Soon after this story, the Talmud reports that there was a fire in the city of Drokart. While the entire city was impacted by a raging fire, we learn that Rav Huna’s neighborhood miraculously remains untouched. Initially, everyone assumed that his neighborhood was spared because of Rav Huna’s greatness, including the kindness he performed in tearing down and rebuilding crumbling walls. In the end, they learn it was in fact as a result of the actions of one anonymous woman that the neighborhood was saved.[4] What did this woman do that merited saving her whole neighborhood? She would heat her oven and then lend it to others to use, allowing them to benefit from its warmth and prepare their foods. This unnamed woman did not have a golden carriage or large sums of money to rebuild city walls, but she had a warm oven she was willing to lend as well as the generosity to share it with neighbors in need. In this story, it is not the rabbis’ prescribed fasts and prayers that save this neighborhood from a deadly fire; rather, it is the generosity of one woman, and her readiness to share with her neighbors, that spares the city.
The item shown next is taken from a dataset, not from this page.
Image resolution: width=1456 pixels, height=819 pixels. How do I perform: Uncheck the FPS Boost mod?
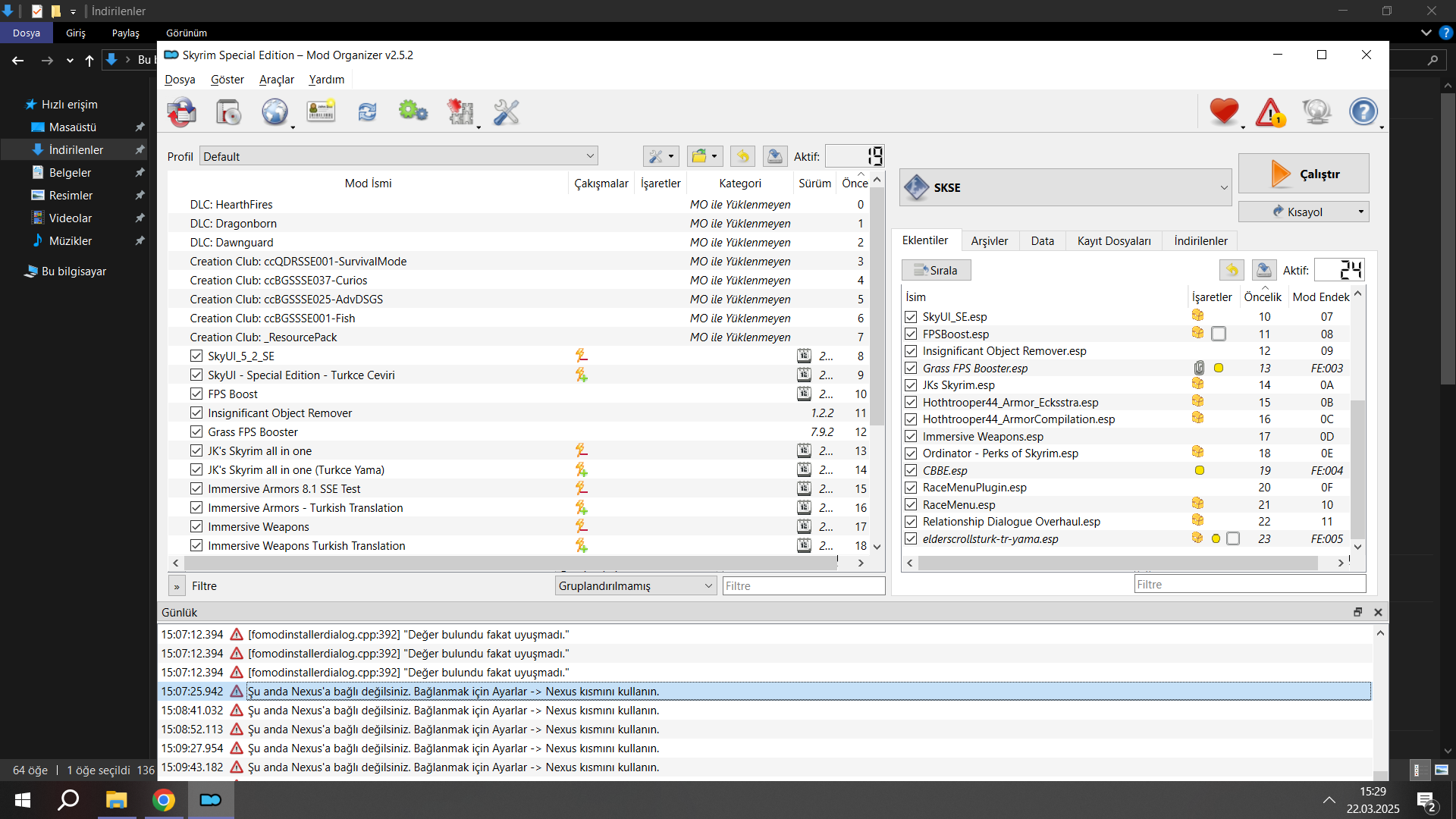point(196,394)
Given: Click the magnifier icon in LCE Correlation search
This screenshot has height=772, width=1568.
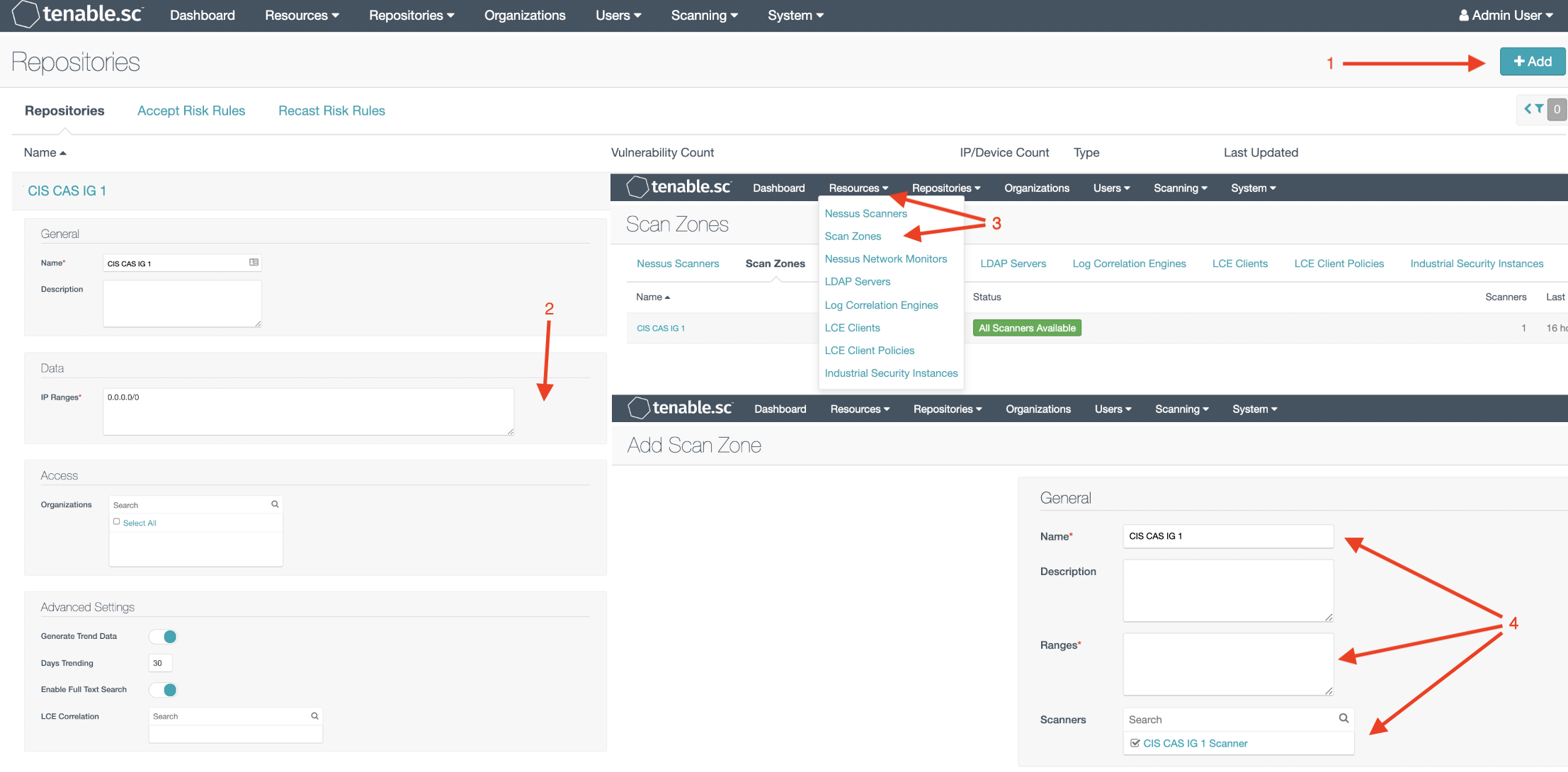Looking at the screenshot, I should click(314, 715).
Despite the rabbis’ emphasis on the importance of prayers and fasting in staving off contagious plagues and devastating droughts, the Sages admit through their own stories that the prayers and fasts of even the greatest rabbis don’t always bring salvation.[5] For the Sages, these stories do not negate the importance of the halakhic response to disaster. We need the prayers and the shofar blasts and fasts just as we need a coordinated widespread response to COVID that emphasizes social distancing, mask-wearing, and an efficient and just distribution of the vaccine. Yet, these measures alone will not save us. If we want to make it through this pandemic, we will need not only a coordinated response to disaster on a communal level; we also need acts of hesed, acts of kindness, on an individual level.

When there is so much beyond our control, it is easy to succumb to feelings of powerlessness. We either leave the saving of our world to those with the power to do so—or worse, we give into despair when we see that our leaders are ill-equipped to handle the task at hand. Masekhet Ta’anit teaches us that it’s not all beyond our control. We have exactly what we need right in our homes to make this pandemic more bearable for someone else and, in fact, we even might be the ones that can prevent disaster. Whether we have the means of Rav Huna to fix the crumbling walls or we are simply a person with a warm oven to lend, this is the time for small acts of hesed that can have far-reaching effects. What acts of hesed will you do? In which ways might you be powerful?

This piece was written with the support of the Sefaria-Maharat Writing Fellowship. 


[1] m. Ta’anit 3:5

[2] m. Ta’anit 3:4

[3] Ta’anit 20b

[4] Ta’anit 21b

[5] The tractate itself called “Ta’anit” (from the Hebrew word for “fast”) emphasizes the importance of fasting as a way of combating disaster.

Avi Strausberg
Avi Strausberg is the Director of National Learning Initiatives at Hadar and is based in Washington, D.C. She received her rabbinic ordination from Hebrew College in Boston and is a Wexner Graduate Fellow. Energized by engaging creatively with Jewish text, she maintains a Daf Yomi haiku blog in which she writes daily Talmudic haikus as well as a poetry blog Faith in the Fire inspired by the drashot of the Eish Kodesh.